Some organisations have a four-step protocol: first tell the truth; if that causes distress you try other tactics, like validating their feelings and substituting a need (e.g. if they call for their deceased husband, perhaps they’re lonely, so try taking them to the communal lounge), if that doesn’t work, try distracting them, and if none of these work, you are then permitted to use a carefully selected lie that fits in with the person’s biography. In some protocols that has to be agreed beforehand and included in their care plan.

This must lead to rather stilted conversations in dementia care, if you have to go through each option and then remember exactly what you are permitted to say, and under what circumstances.

Having spoken on this topic at the RCOT Conference 2016, I attended the UK Dementia Congress in 2019 with this poster. After a plenary debate on ‘environmental lies’ (a slightly different issue involving fake bus stops, which must be confusing for anyone struggling to make sense of their surroundings) the discussion continued around my poster, and later on over dinner.

Having been brought up to obey the Ten Commandments, I quite surprised myself with the voracity of my argument. I stated with absolute confidence that in dementia care, strict honesty is NOT is always the best policy.

Let’s unpick this a little. The Ninth Commandment says: ‘Thou shalt not bear false witness against thy neighbour’. Of course I wouldn’t condone that – or anything like it. What I mean about ‘lying’ to clients is more akin to chatting about the Tooth Fairy to next door’s seven-year-old, or thanking a favourite aunt for ‘the lovely present’ we didn’t like. It’s a matter of considering the person’s feelings before we speak, which is simply good manners.

The idea for my poster began as a reflection on a conversation I’d had with my client Arthur*.

One January day, Arthur looked out of the window, saw that nothing was growing and said to me: ‘It looks awfully dry out there – if it doesn’t rain soon, we’ll need to water the garden.’

This seemed a strange comment when we’d had heavy rain every day for the past week and it had only stopped raining the previous day. But since then the path had dried out. However, there was no grass or snowdrops visible from Arthur’s room, his view of the garden was all looking rather bleak.

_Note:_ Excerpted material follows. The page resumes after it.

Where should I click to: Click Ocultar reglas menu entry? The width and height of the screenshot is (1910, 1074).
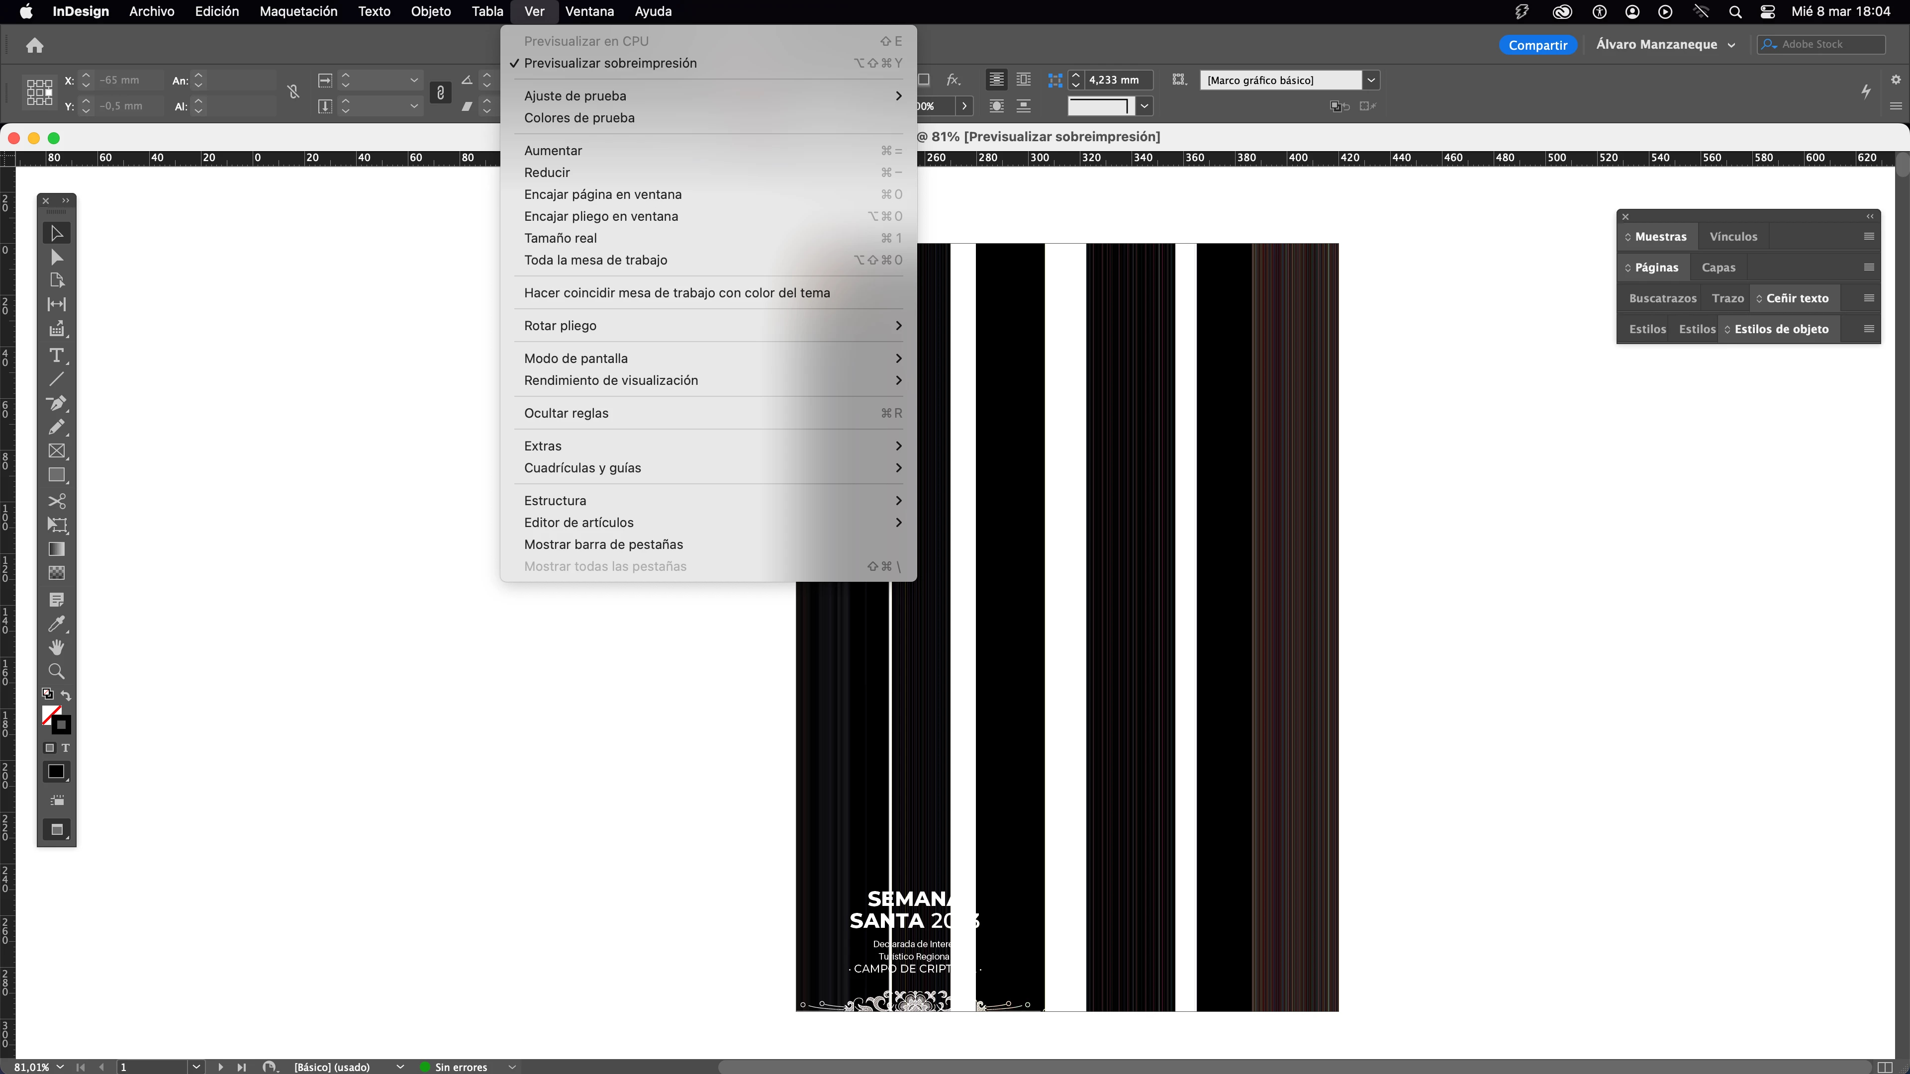pyautogui.click(x=566, y=413)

If I highlighted his mistake and reminded him that it was still winter – he would feel stupid. If I told him the garden wasn’t his job to worry about, he might feel frustrated. When I visited him, he would often show me the patch of grass near his window and explain with great pride how it extended ‘right down to the lake at the back’. The house he’d left behind had extensive gardens, and there probably was such a lake. But at the assisted living complex where he now lived, there wasn’t even a pond. If I called out: ‘Honestly! Arthur thinks the garden is too dry!’ that might have amused the staff, but it would have embarrassed Arthur. And if I said ‘No, you’re wrong – there’s been a flood warning!’ he might have been alarmed. He used to live by the river, where flooding was always a worry. Any of these comments would pose a direct threat to his sense of well-being, that most rare and precious commodity in dementia.

For all of us, four elements combine to make up the sense that life is worth living. We don’t need to be on cloud nine all the time, but we do need to feel reasonably OK. Felling OK in our own skin (self-esteem), OK with the choices we have (agency and autonomy), OK around other people (social confidence) and OK about the future (hope). We can apply these to my conversation with Arthur.

Making Arthur feel stupid would reduce his self-esteem.

Telling him off would threaten his sense of agency and autonomy.

Pointing out his mistake in front of other people would destroy his social confidence.

Warning him about possible flooding would replace his sense of hope with one of impending doom.

Arthur’s memory system no longer stored that constant stream of factual information that normally provide the context for our feelings. Storage of facts was now very patchy and becoming ever more so, although his feelings were being stored as efficiently as ever.

We therefore need to understand that when someone’s memory is no longer storing facts reliably, facts may not be the be-all and end-all. Instead, we can learn to communicate on a ‘feelings’ level.

We already know how to do it in everyday life, so let’s take this skill, and those simple good manners, with us into our caring roles.